Note that one can't use two interrogative pronouns in a row
because there is the inherent ambiguity whether the same or
a (potentially) different referent is meant. So to avoid
ambiguity the second pronoun is switched to a regular (i.e.,
definite) pronoun in the same-referent case.
In this light, it is conceivable that "whom's" be used to
C1 We can talk to him about the use of his car.
vs C2 Whom can we talk to about the use of whom's car?
Real English doesn't work like that, and sorry, I'm not particularly
interested in this hypothetical variant of English.
Post by Tak To
But it may just be that I take this for granted because my native
tongue still has a proper case system, and that English speakers lose
all feeling for these things. The trouble they have with "whom", or the
prevalence of things like "for my wife and I" are indications of that.

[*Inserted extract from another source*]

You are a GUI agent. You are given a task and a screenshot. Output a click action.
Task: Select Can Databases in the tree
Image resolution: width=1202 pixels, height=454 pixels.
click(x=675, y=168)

That's a different topic for another day. I wonder patterns
such as "me too" (instead if "I too") are the result of
influence from the French, in which there are stressed pronouns
(moi et al).
Yes, but I think that's a separate topic from "whom" as well.
Post by Tak To
"Someone left their phone here. They'll be missing it dearly! We should
get it to them as quickly as possible."
This example does not invalidate what I have just said.

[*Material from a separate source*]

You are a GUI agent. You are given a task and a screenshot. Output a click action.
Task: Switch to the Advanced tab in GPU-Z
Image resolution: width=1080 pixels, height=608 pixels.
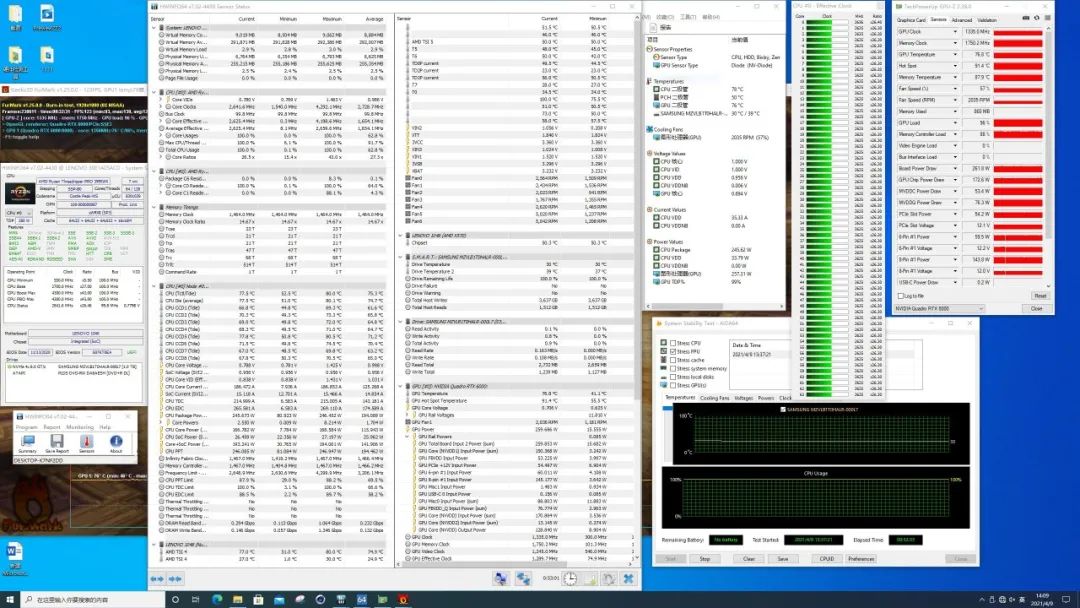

<https://apastyle.apa.org/style-grammar-guidelines/grammar/singular-they>
I am not interested in prescribing usage. I am interested in
the validity of the descriptive grammar that is used (by some)

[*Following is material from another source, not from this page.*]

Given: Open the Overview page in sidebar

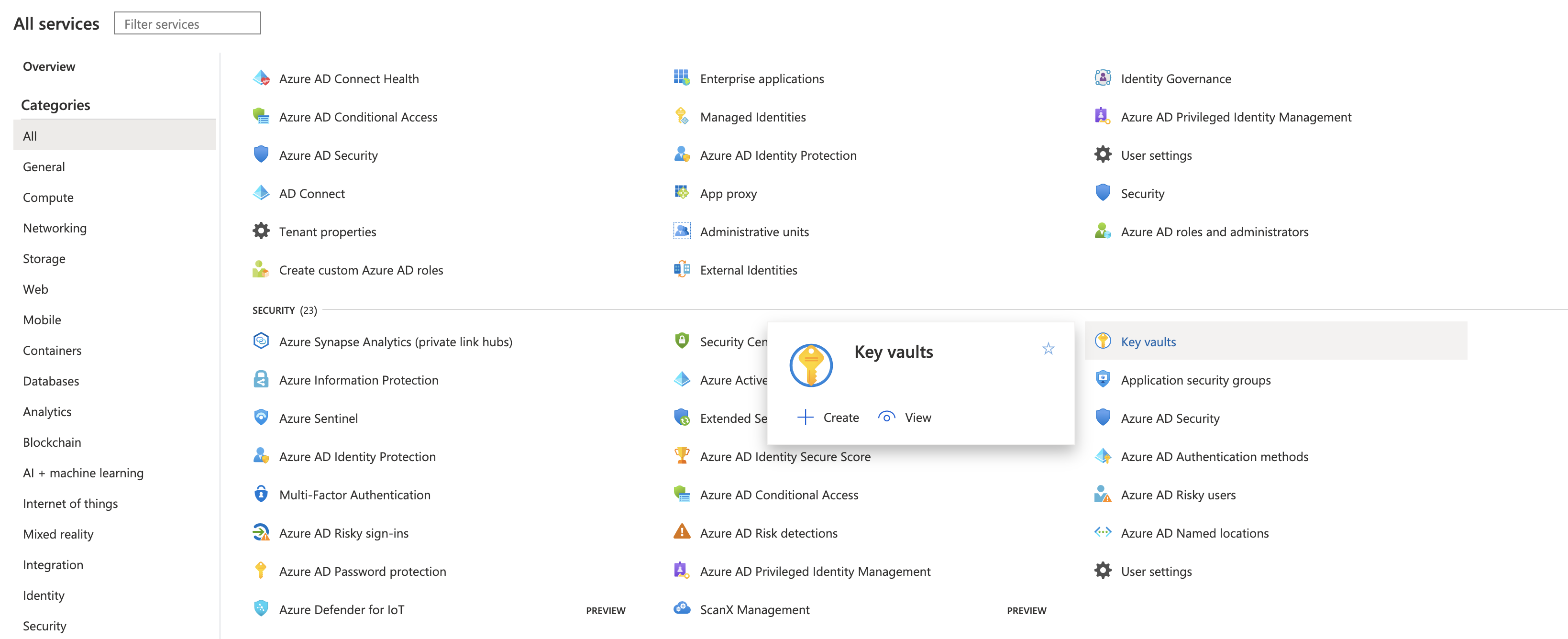Looking at the screenshot, I should 49,66.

to justify the prescription. To wit, I am questioning the
prevalence of the (unmarked) usage of the singular "they" in
contemporary English.
I don't think that the OED and Merriam-Webster have been taken over by
people with an agenda. They include a usage based on it consistently
(over the course of a number of years) being found with a certain
frequency in published texts.
I am not accusing anyone of having an agenda. The apa.org
article that you quoted *is* prescriptive, and not only because
it says it is "endorsed" by the M-W when in reality M-W does
not endorse any usage (as opposed to merely recording it).
Yes, the APA article is prescriptive, but I think the inclusion in M-W
is a strong indication that the usage exists outside of formally
prescribed language.

The existence of prescriptions like that of the APA shows that there
are situations in mainstream society - not only in certain subcultures
- where it's strongly preferred to honor people's pronoun preferences
beyond he and she.
Post by Tak To
That said, I do question why M-W marks the use of "them"
for "those" as "non-standard" but not the use of "they" for
one who wants others to use "they" when referring to
oneself.
I don't know which criteria M-W uses for that designation, but I would
point out that there is no "standard" pronoun to refer to a person of a
gender other than male or female. Maybe a designation as "non-standard"
requires the existence of a standard alternative.
--
... in the German people, ... [Hitler] found a natural instrument
which he was able to shape to his own sinister ends.